What this task involves =>
Return, with both end lines included, exactly what the data below holds from the line with "Instruction: Click the" through the line with "Task: Launch Thunderbird Mail from the dock", though not the pictures.

[Start of Attachment]

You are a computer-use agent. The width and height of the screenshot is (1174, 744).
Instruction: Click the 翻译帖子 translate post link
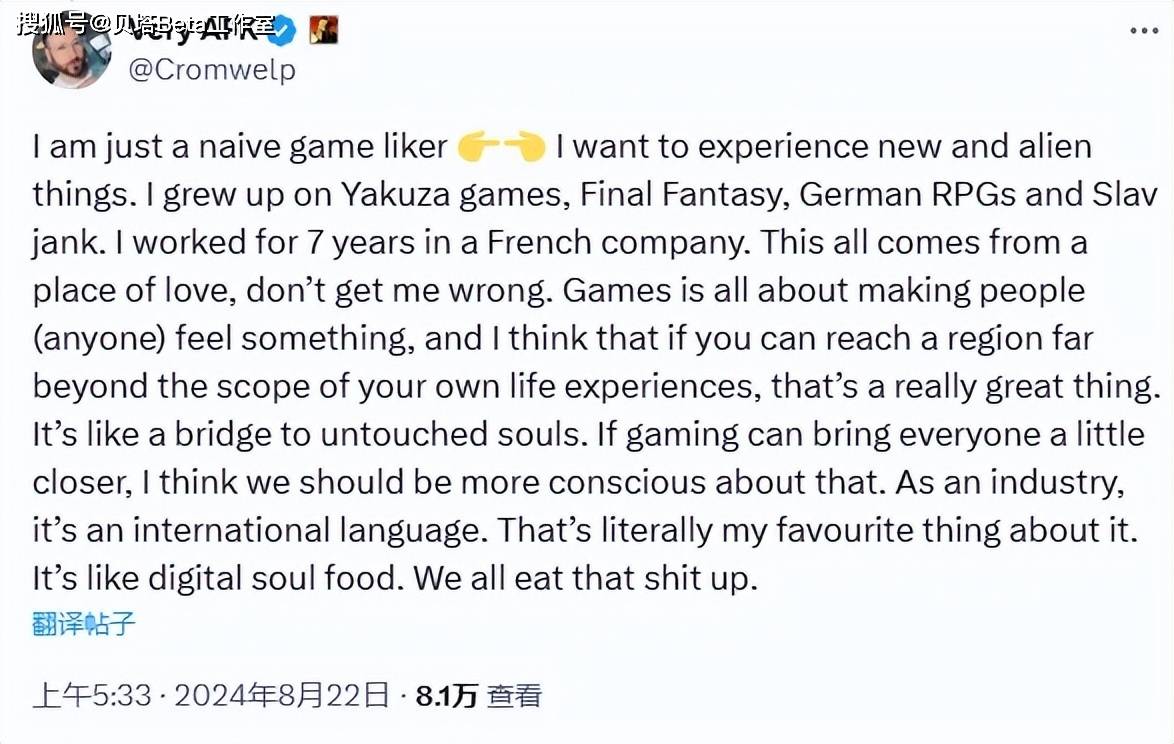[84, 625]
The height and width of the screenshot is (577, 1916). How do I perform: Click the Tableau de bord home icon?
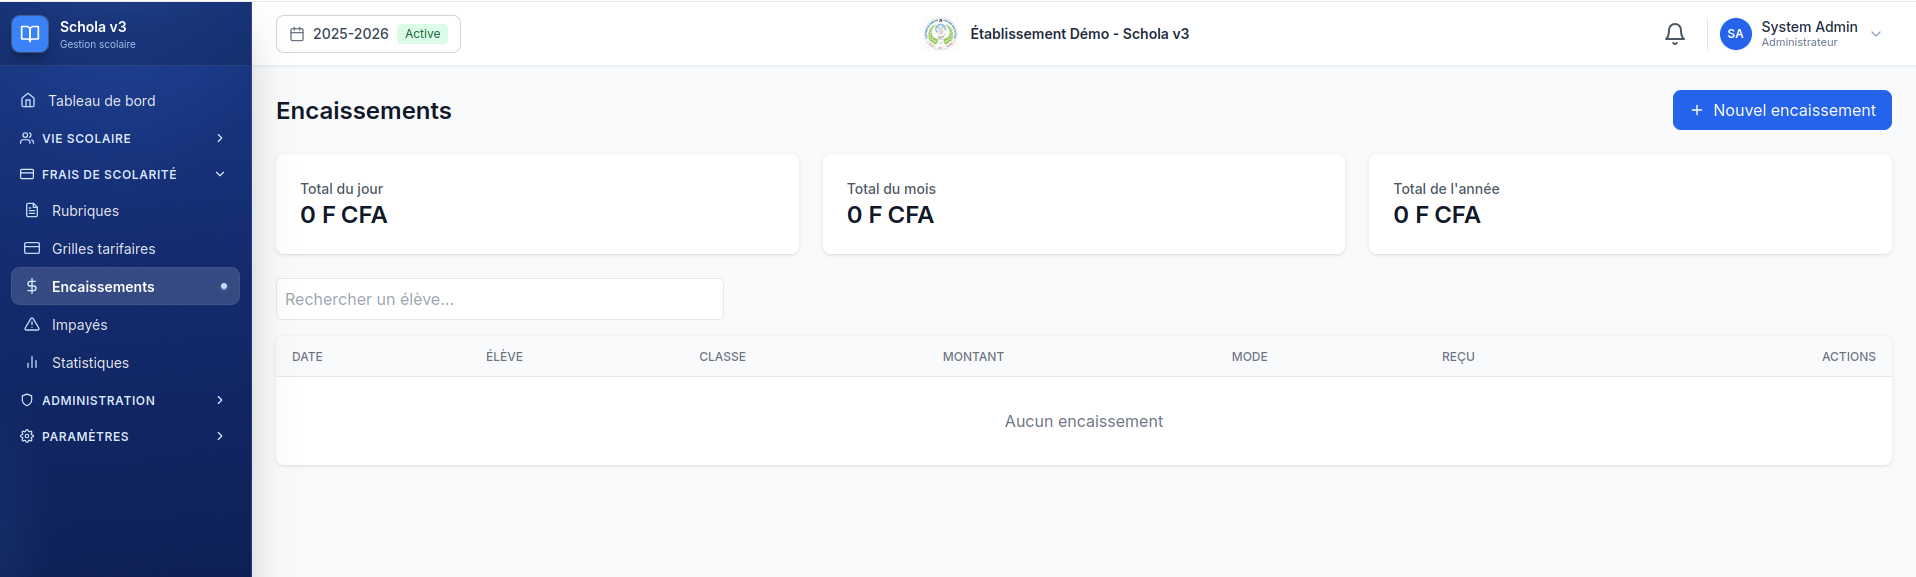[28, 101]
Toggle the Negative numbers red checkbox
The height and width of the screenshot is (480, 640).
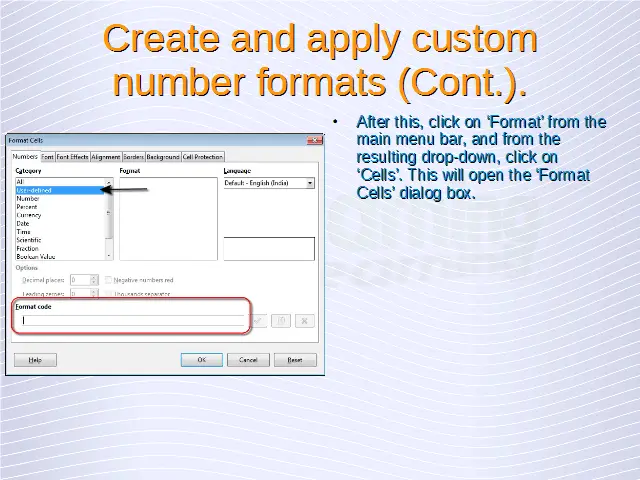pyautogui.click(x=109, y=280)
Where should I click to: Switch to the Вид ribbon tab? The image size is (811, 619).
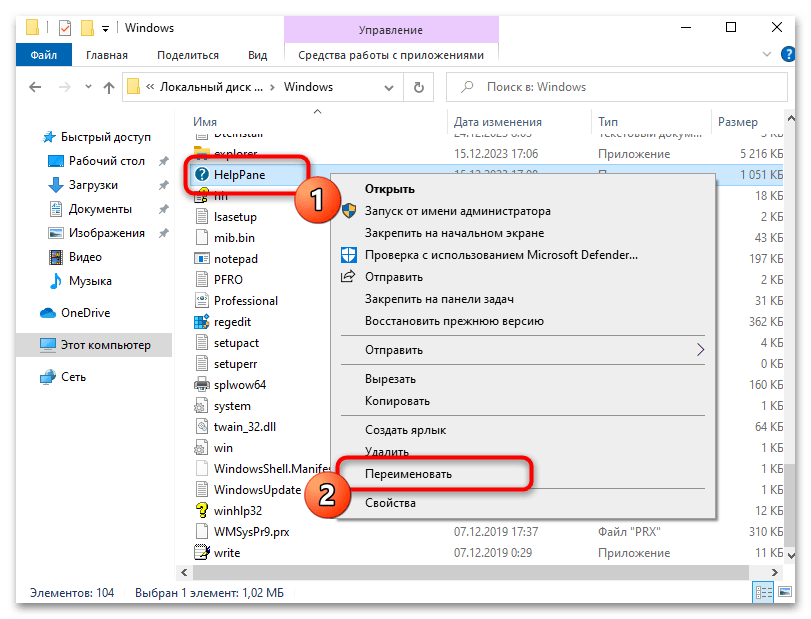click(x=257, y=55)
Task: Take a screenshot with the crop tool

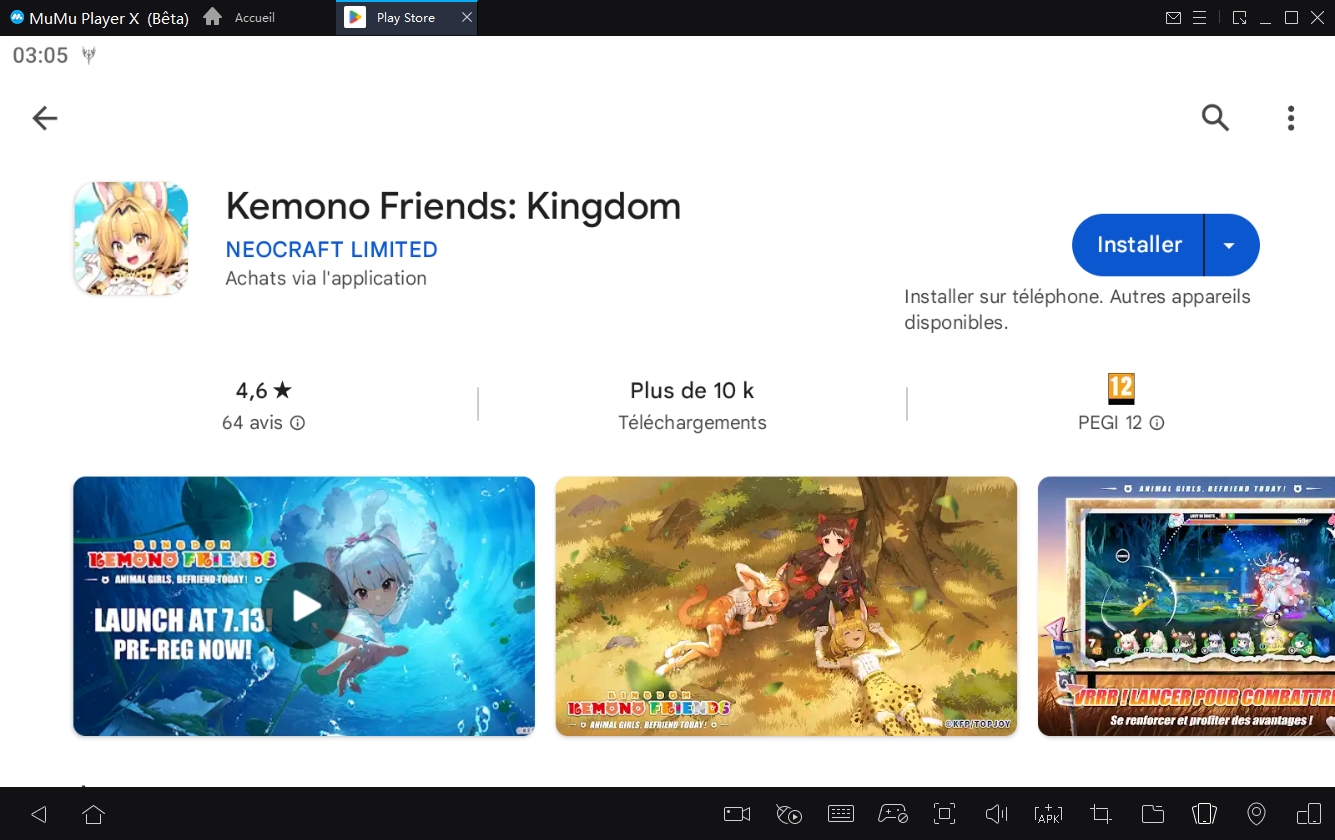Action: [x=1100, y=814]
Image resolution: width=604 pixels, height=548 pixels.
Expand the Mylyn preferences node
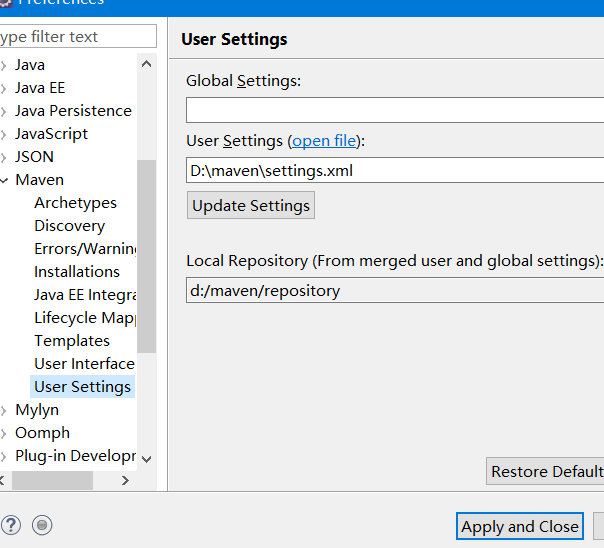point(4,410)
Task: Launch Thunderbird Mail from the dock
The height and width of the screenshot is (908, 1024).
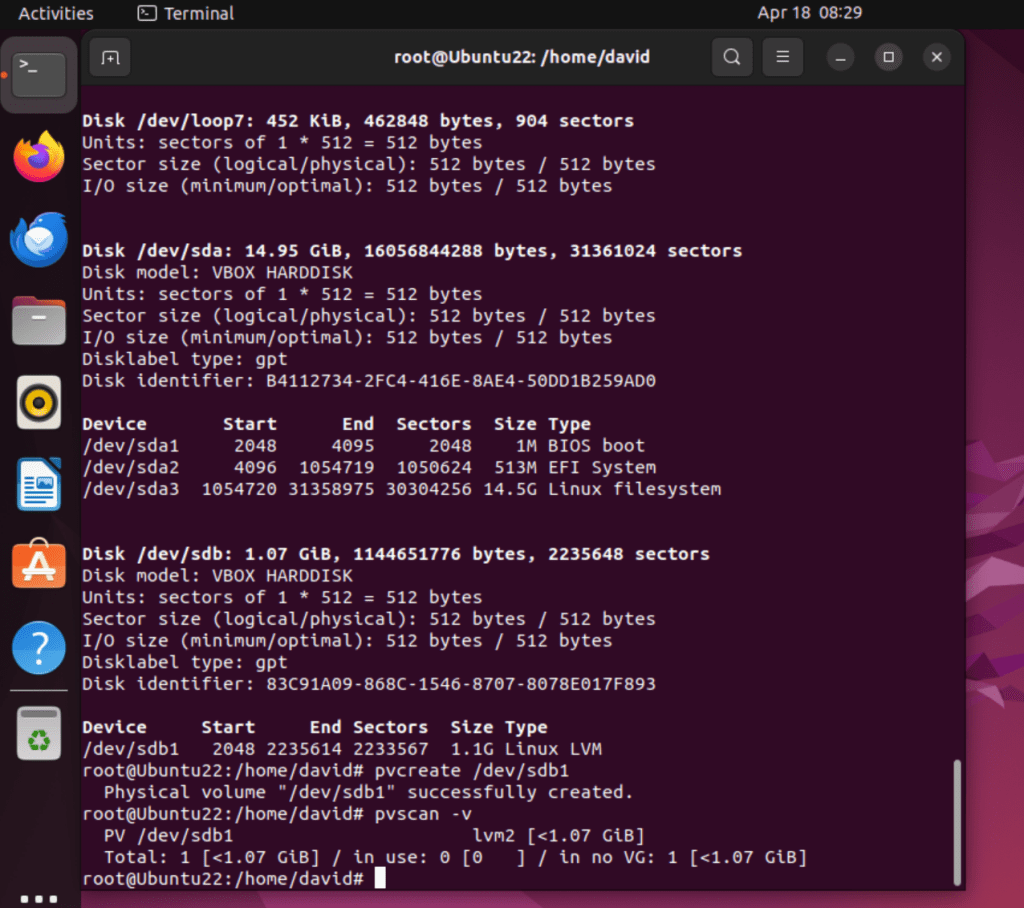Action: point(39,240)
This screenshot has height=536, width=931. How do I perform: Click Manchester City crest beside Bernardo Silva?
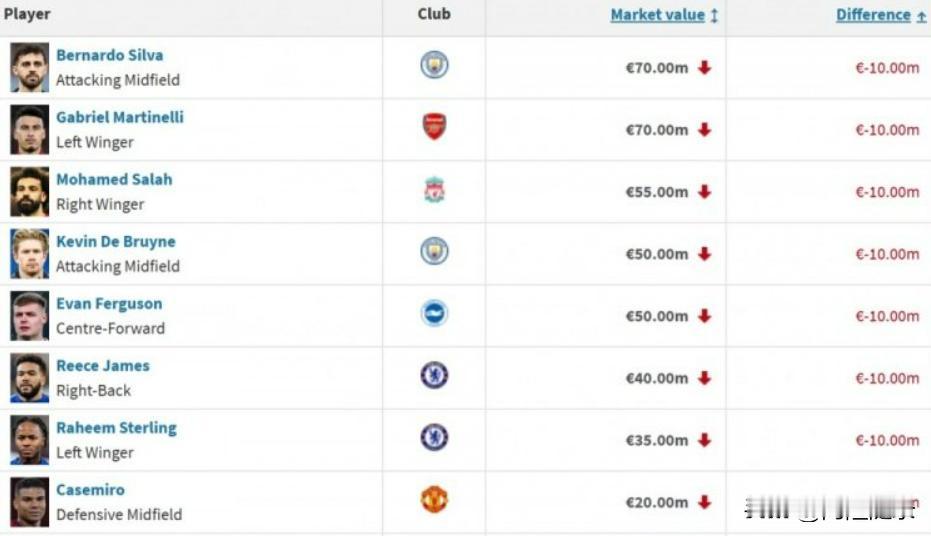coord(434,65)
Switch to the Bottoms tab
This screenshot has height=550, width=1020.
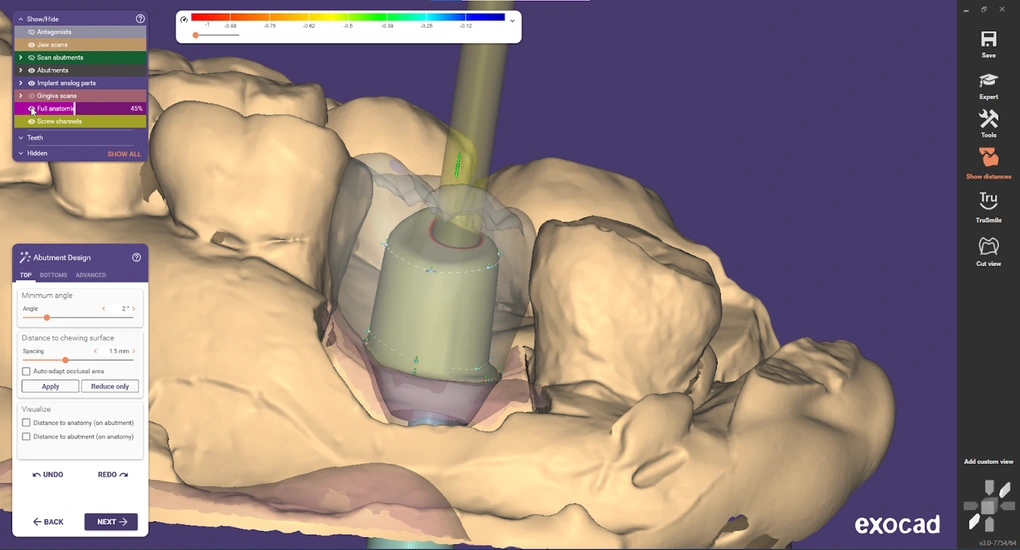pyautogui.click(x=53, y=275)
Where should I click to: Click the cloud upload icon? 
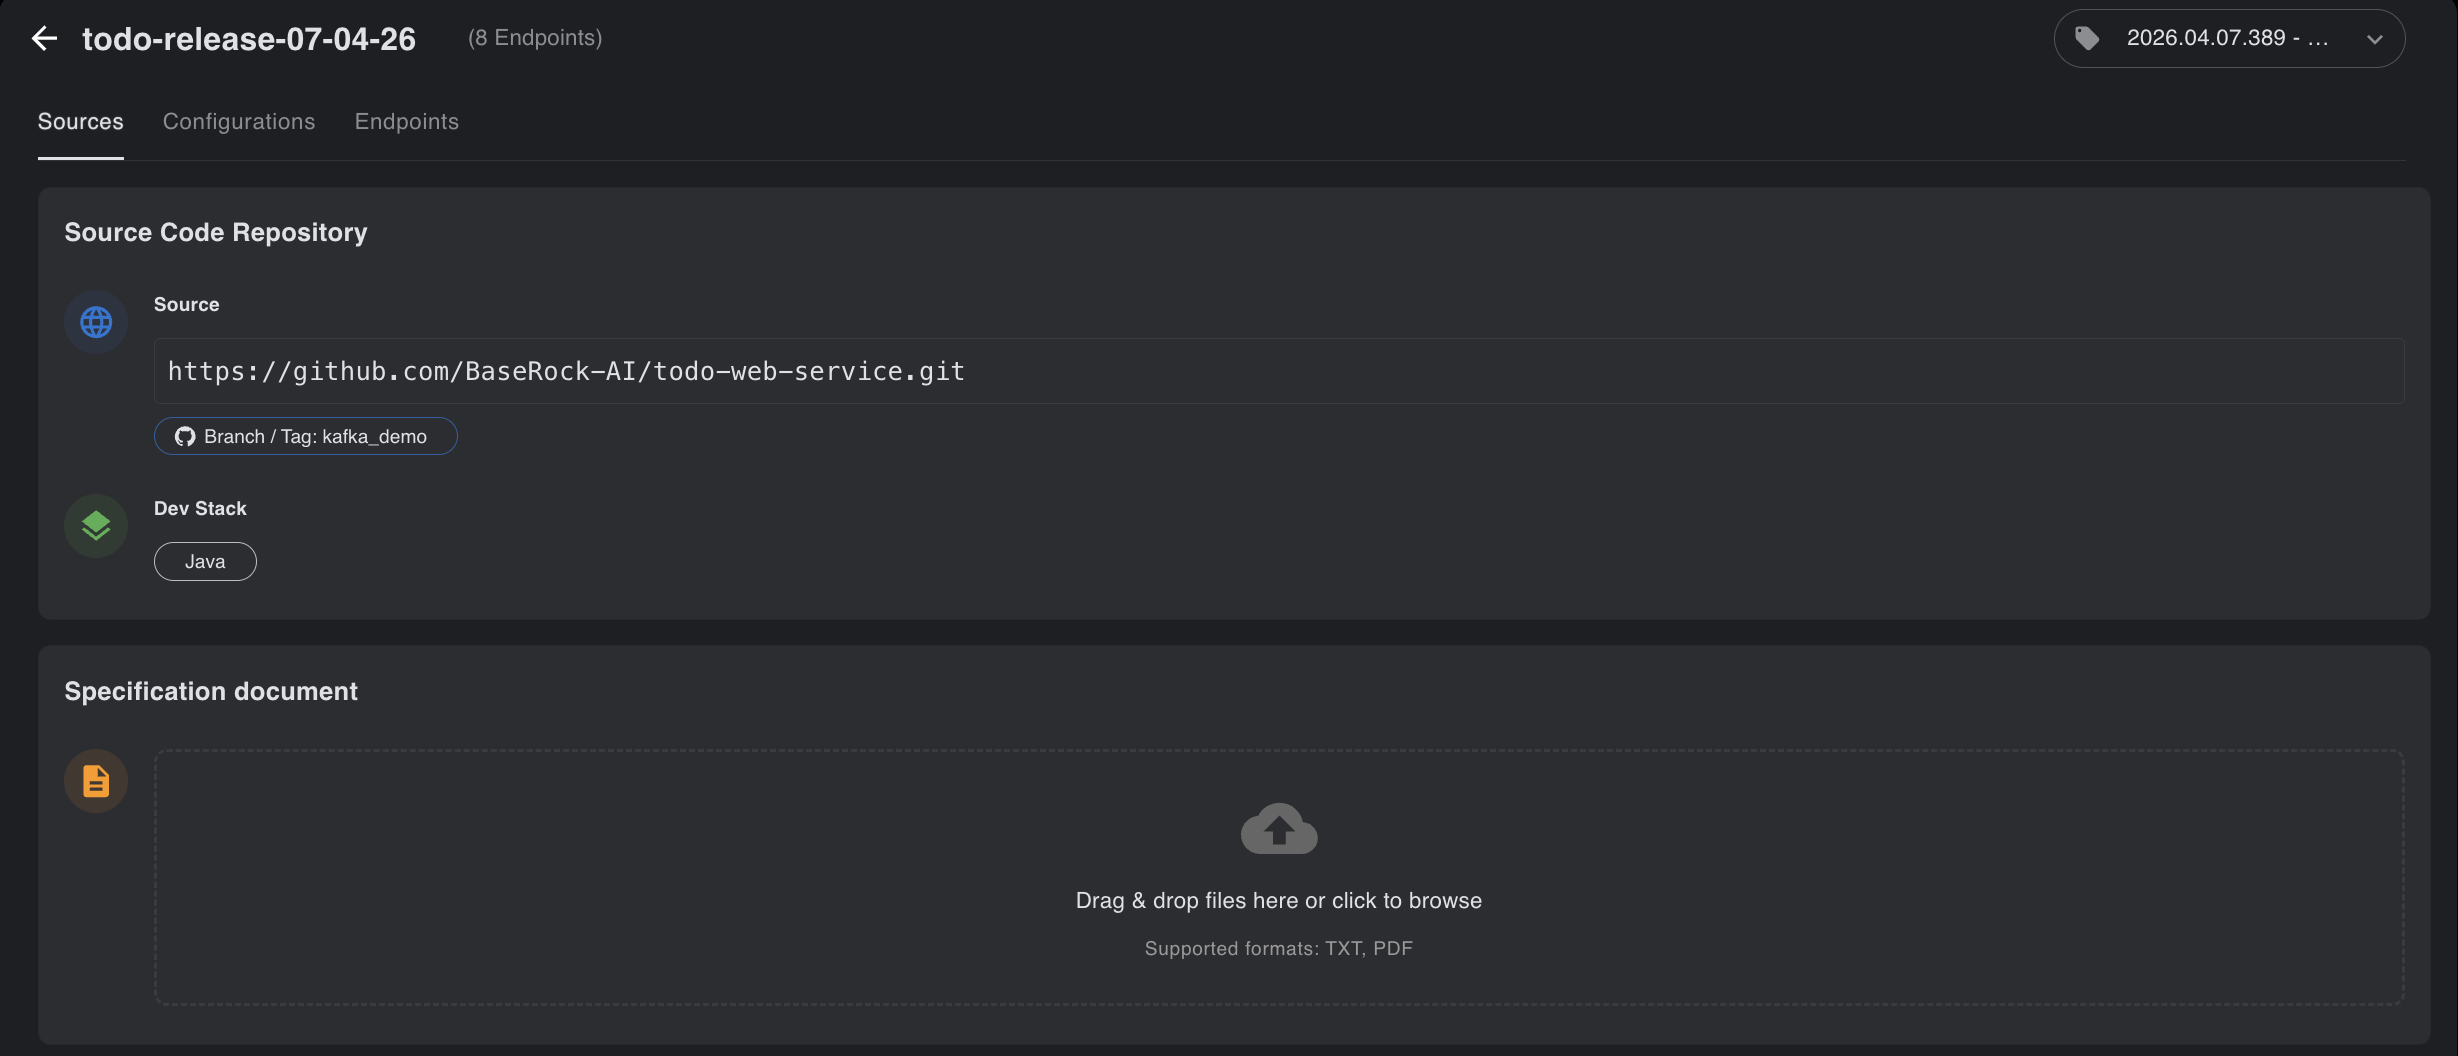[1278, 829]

[End of Attachment]

The completed task =>
Instruction: Click the 翻译帖子 translate post link
[84, 625]
The height and width of the screenshot is (577, 1916). How do I perform: Click the Tableau de bord home icon?
[28, 101]
Toggle the Negative numbers red checkbox
The height and width of the screenshot is (480, 640).
pyautogui.click(x=109, y=280)
Where should I click to: Switch to the Вид ribbon tab? The image size is (811, 619).
click(x=257, y=55)
Task: Take a screenshot with the crop tool

Action: [x=1100, y=814]
Image resolution: width=604 pixels, height=548 pixels.
Expand the Mylyn preferences node
point(4,410)
Task: Launch Thunderbird Mail from the dock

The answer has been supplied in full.